After spending the weekend huddled in the halls of an ancient Venetian naval shipyard, the top economic officials from the Group of 20 nations agreed to forge ahead.
They formally threw their support behind a proposal for a global minimum tax of at least 15 per cent that each country would adopt and new rules that would require large global businesses, including technology giants such as Amazon and Facebook, to pay taxes in countries where their goods or services are sold, even if they have no physical presence there.
“After many years of discussions and building on the progress made last year, we have achieved a historic agreement on a more stable and fairer international tax architecture,” the finance ministers said in a joint statement at the conclusion of the meetings.
The approach marks a reversal of years of economic policies that embraced low taxes as a way for countries to attract investment and fuel growth. Instead, countries are coalescing around the view that they must fund infrastructure, public goods and prepare for future pandemics with more fiscal firepower at their disposal, prompting a global hunt for revenue.

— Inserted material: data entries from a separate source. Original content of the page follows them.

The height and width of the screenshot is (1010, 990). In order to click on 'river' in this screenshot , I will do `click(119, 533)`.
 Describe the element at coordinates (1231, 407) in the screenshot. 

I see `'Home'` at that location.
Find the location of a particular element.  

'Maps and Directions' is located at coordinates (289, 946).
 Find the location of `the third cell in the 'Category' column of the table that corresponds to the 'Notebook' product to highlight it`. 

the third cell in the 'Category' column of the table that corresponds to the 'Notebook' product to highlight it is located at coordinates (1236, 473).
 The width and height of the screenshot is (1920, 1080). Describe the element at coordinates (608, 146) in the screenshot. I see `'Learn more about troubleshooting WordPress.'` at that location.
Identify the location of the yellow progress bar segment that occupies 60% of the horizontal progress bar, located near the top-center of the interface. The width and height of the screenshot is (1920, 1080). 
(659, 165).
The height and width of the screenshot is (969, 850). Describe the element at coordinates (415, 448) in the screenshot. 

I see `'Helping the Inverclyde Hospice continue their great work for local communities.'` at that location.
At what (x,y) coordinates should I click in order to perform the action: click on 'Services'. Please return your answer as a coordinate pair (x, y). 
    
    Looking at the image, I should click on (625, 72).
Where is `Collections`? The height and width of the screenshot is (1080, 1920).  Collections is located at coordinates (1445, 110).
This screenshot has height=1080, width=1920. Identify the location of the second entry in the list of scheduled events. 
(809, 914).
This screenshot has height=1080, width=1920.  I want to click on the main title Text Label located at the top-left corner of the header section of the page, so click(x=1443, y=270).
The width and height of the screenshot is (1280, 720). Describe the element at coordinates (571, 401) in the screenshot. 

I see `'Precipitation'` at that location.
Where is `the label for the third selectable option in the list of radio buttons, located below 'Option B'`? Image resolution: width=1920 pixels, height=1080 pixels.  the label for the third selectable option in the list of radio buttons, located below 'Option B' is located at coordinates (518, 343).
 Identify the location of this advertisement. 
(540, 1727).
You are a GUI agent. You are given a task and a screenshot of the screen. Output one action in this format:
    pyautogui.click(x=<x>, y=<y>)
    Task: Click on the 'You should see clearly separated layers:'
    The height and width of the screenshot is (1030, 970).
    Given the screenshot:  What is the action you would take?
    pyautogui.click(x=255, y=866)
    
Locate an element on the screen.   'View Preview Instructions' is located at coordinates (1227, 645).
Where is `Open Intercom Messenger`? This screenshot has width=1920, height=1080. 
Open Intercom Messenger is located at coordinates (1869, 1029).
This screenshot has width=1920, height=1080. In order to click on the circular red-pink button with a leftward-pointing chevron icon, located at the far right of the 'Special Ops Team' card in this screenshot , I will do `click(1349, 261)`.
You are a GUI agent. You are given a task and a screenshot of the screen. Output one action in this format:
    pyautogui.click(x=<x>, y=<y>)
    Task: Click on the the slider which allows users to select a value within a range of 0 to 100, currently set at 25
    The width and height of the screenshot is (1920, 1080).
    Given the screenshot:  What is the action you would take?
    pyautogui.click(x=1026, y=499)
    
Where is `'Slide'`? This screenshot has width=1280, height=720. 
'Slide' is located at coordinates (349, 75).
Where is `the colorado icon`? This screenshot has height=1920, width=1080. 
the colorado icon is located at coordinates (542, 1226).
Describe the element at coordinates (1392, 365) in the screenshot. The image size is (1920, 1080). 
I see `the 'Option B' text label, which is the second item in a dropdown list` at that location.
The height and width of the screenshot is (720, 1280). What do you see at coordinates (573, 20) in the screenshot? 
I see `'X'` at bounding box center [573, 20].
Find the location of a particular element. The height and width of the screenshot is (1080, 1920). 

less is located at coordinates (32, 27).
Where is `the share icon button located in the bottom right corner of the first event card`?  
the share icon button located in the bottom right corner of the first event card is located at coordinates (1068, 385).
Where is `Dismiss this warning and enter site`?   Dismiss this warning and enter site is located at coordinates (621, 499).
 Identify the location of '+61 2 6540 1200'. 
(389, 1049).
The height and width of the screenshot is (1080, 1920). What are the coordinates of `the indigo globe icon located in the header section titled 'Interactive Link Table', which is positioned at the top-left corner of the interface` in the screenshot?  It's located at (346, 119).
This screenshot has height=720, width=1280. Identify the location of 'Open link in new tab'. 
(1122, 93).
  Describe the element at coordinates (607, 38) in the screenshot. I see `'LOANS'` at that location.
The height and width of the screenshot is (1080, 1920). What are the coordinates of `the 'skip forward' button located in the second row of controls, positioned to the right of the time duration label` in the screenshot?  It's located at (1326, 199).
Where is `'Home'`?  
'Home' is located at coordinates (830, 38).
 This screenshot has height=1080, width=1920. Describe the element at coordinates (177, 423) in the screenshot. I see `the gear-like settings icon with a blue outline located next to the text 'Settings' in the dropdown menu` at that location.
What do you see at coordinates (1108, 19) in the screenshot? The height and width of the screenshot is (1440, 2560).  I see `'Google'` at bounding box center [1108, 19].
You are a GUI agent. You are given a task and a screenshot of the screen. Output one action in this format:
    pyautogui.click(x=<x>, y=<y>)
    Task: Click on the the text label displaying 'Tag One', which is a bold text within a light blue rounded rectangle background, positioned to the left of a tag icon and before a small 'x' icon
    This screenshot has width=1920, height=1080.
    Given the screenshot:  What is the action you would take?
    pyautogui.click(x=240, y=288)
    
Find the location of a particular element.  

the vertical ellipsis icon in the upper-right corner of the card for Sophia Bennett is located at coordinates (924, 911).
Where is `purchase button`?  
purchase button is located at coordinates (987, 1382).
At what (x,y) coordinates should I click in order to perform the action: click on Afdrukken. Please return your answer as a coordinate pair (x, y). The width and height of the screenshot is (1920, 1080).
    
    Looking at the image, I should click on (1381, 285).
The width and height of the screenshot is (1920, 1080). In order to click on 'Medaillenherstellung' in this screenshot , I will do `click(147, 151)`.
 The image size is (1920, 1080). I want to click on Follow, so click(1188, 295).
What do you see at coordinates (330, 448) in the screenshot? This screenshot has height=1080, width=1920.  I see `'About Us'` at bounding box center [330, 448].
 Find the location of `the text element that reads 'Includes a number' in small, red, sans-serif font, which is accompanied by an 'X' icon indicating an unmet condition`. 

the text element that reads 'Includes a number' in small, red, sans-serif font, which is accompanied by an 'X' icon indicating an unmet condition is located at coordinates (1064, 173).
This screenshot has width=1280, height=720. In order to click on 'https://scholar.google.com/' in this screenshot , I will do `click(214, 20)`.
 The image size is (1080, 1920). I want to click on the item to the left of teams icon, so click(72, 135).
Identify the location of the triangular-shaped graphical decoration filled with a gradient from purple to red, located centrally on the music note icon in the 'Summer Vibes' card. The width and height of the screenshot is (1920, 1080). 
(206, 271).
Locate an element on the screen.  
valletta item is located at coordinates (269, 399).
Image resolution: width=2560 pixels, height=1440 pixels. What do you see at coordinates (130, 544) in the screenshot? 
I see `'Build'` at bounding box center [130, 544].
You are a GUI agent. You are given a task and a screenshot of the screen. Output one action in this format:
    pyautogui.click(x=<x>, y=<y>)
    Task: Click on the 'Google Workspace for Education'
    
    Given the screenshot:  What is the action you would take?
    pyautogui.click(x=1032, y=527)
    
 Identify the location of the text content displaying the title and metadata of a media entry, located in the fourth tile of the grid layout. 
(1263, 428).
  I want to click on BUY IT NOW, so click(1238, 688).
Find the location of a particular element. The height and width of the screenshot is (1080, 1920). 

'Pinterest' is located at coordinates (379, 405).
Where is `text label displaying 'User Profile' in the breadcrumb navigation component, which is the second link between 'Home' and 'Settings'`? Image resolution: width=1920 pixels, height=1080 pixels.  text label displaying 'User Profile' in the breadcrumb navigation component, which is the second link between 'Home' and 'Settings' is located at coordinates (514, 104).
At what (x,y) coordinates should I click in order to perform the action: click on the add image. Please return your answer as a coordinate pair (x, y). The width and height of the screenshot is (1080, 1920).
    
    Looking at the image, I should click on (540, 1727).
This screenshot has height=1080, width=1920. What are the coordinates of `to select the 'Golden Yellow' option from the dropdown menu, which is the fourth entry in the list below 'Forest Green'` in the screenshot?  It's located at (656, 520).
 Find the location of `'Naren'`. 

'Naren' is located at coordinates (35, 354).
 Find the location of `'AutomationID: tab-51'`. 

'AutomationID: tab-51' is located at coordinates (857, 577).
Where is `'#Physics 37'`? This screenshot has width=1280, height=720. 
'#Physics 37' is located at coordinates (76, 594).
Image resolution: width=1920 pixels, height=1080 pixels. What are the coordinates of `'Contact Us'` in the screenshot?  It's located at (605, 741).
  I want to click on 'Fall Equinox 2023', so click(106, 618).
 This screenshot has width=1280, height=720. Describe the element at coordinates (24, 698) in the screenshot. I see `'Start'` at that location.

“I see this deal as being something that’s good for all of us, because as everyone knows, for decades now, the world community, including the United States, we’ve been participating in this self-defeating international tax competition,” Treasury Secretary Janet L. Yellen said on the sidelines of the G20 summit. “I’m really hopeful that with the growing consensus that we’re on a path to a tax regime that will be fair for all of our citizens.”
The agreement followed a joint statement last week that was signed by 130 countries who expressed support for a conceptual framework that has been the subject of negotiations at the Paris-based Organization for Economic Cooperation and Development for the better part of the last decade.
The OECD estimates that the proposal would raise an additional $150 billion of global tax revenue per year and move taxing rights of over $100 billion in profits to different countries.